+++ Records provided +++

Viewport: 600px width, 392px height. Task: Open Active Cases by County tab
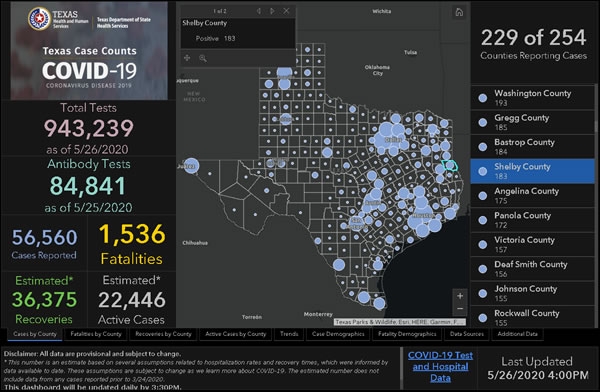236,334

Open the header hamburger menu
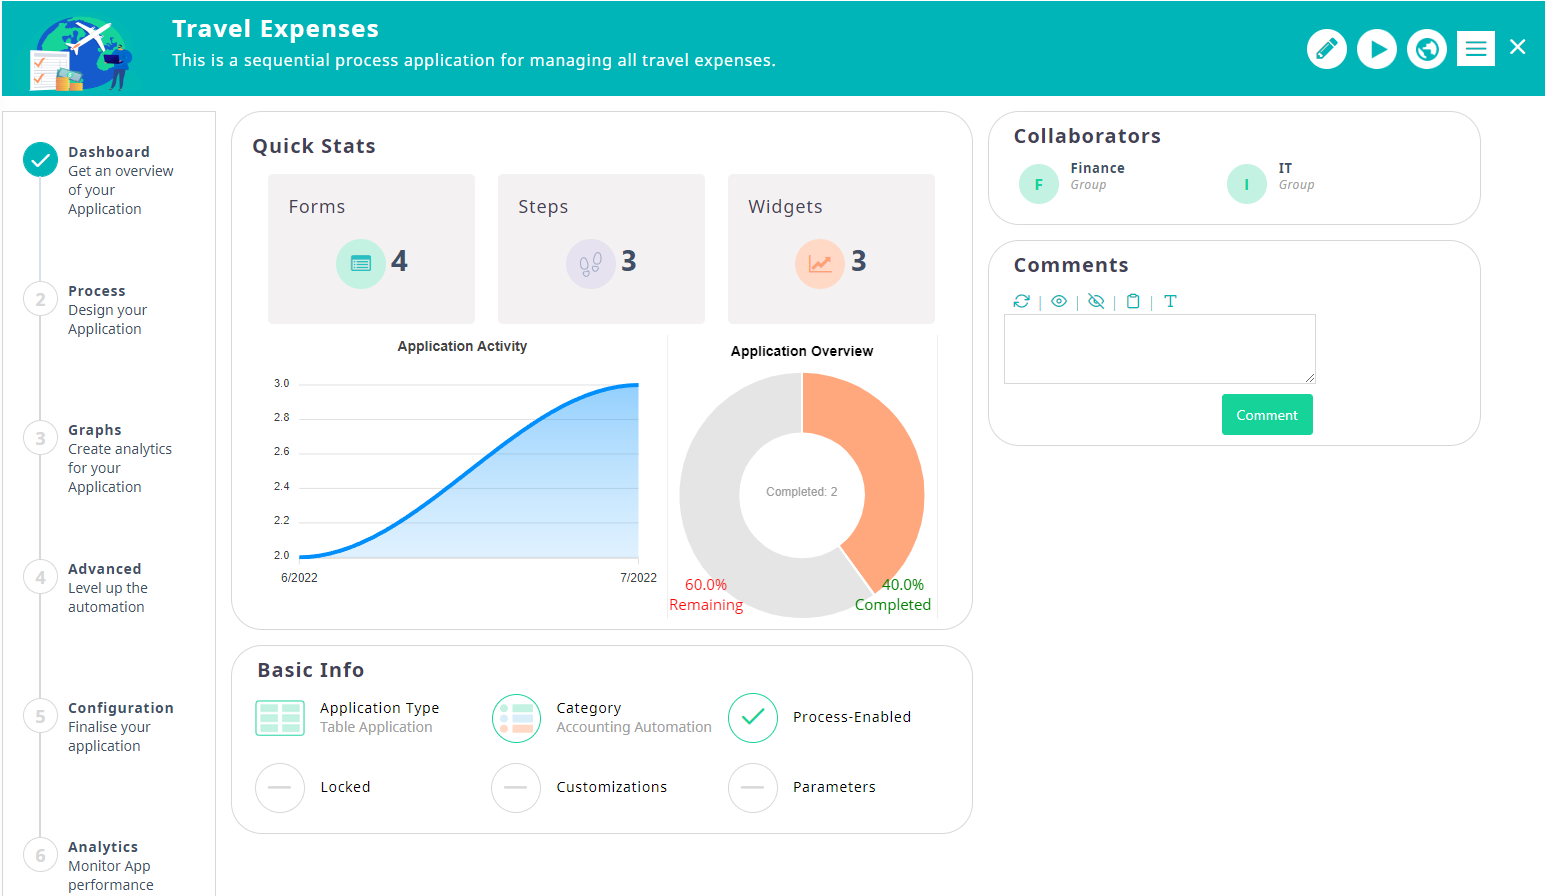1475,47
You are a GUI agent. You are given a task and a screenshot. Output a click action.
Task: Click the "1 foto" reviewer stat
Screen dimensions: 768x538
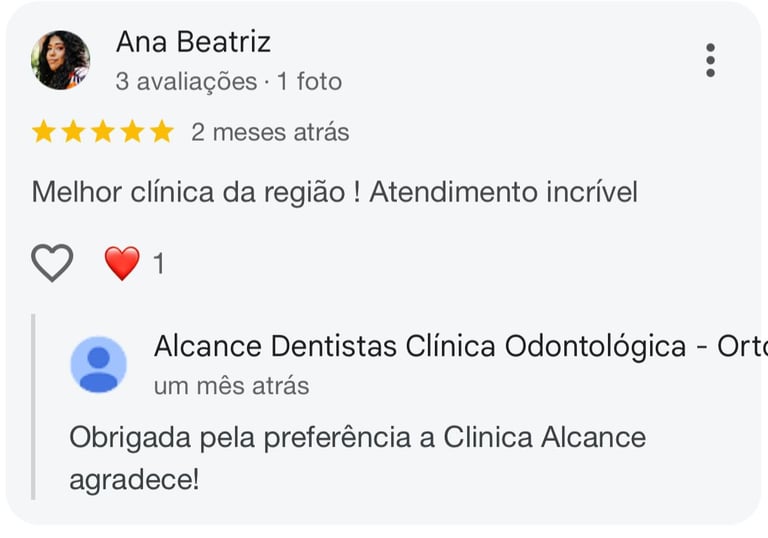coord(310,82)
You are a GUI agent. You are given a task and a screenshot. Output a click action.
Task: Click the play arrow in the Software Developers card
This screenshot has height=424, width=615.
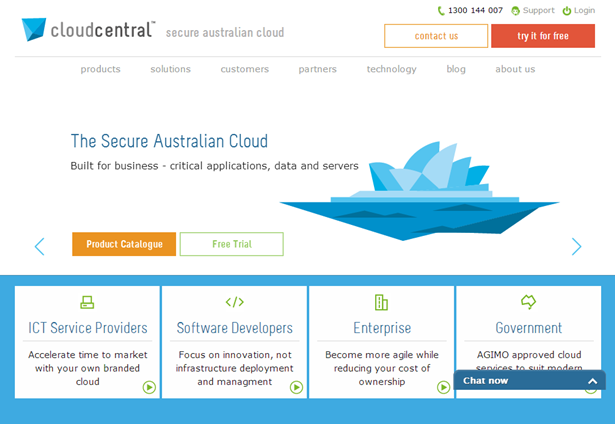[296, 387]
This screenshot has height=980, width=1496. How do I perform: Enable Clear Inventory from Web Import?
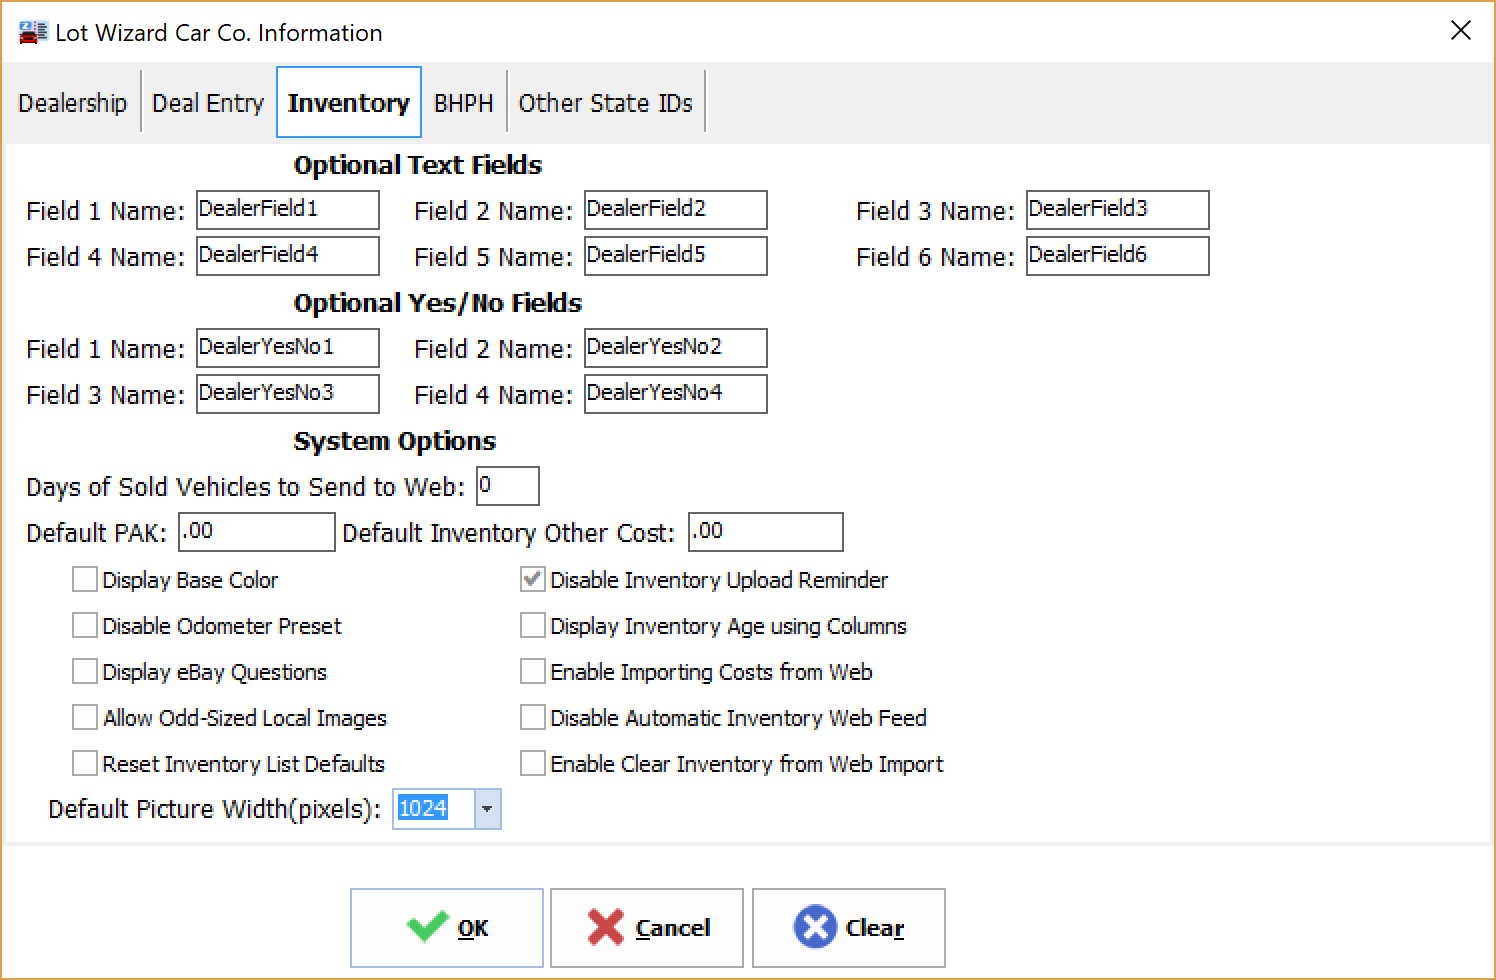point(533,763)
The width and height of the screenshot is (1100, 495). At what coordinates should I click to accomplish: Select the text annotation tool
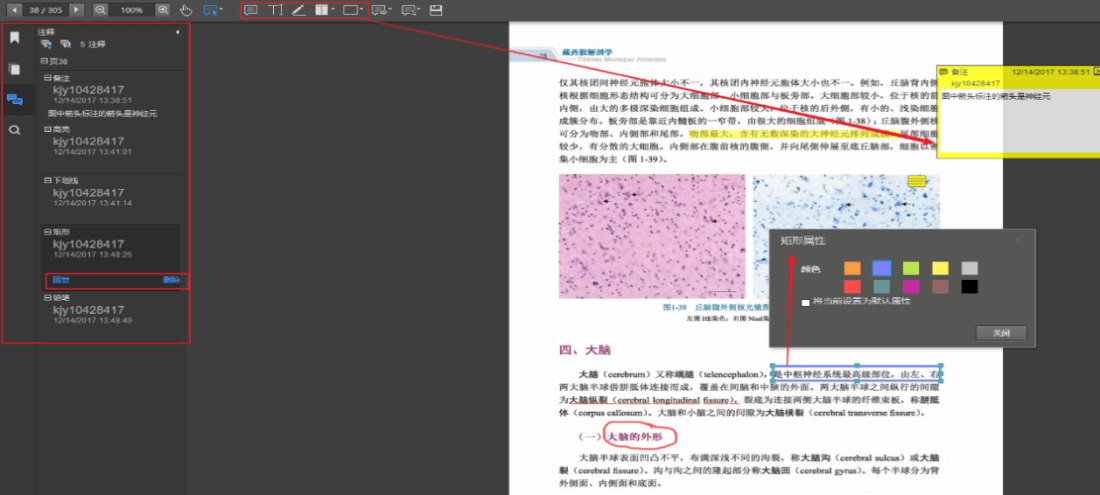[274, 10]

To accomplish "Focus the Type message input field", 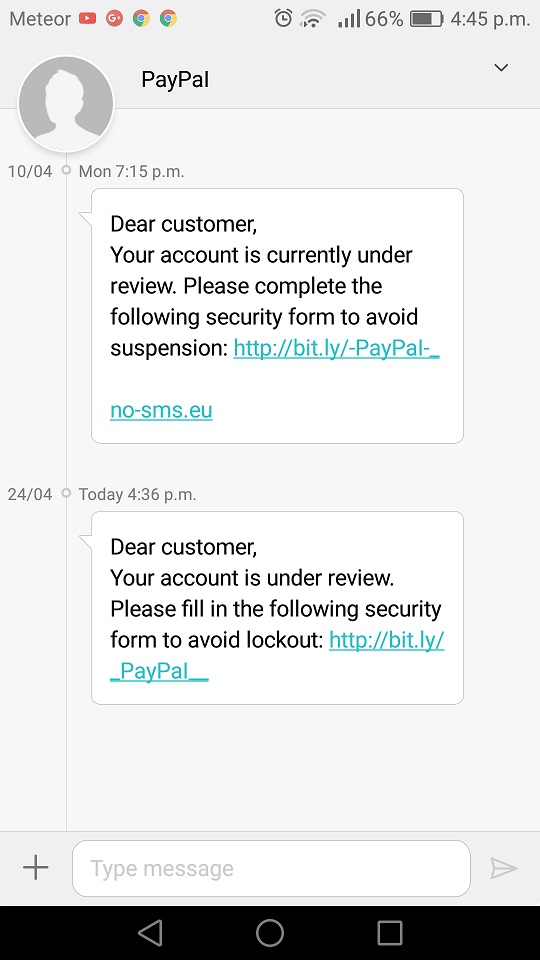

+++

Give an exact copy of the entries, excluding all pictures.

Viewport: 600px width, 392px height. Task: Open Active Cases by County tab
236,334

Open the header hamburger menu
1475,47
You are a GUI agent. You are given a task and a screenshot. Output a click action.
Task: Click the "1 foto" reviewer stat
Screen dimensions: 768x538
coord(310,82)
You are a GUI agent. You are given a task and a screenshot. Output a click action.
Task: Click the play arrow in the Software Developers card
This screenshot has height=424, width=615.
[296, 387]
This screenshot has height=980, width=1496. How do I perform: Enable Clear Inventory from Web Import?
point(533,763)
The width and height of the screenshot is (1100, 495). At what coordinates should I click to accomplish: Select the text annotation tool
[274, 10]

To accomplish "Focus the Type message input field", 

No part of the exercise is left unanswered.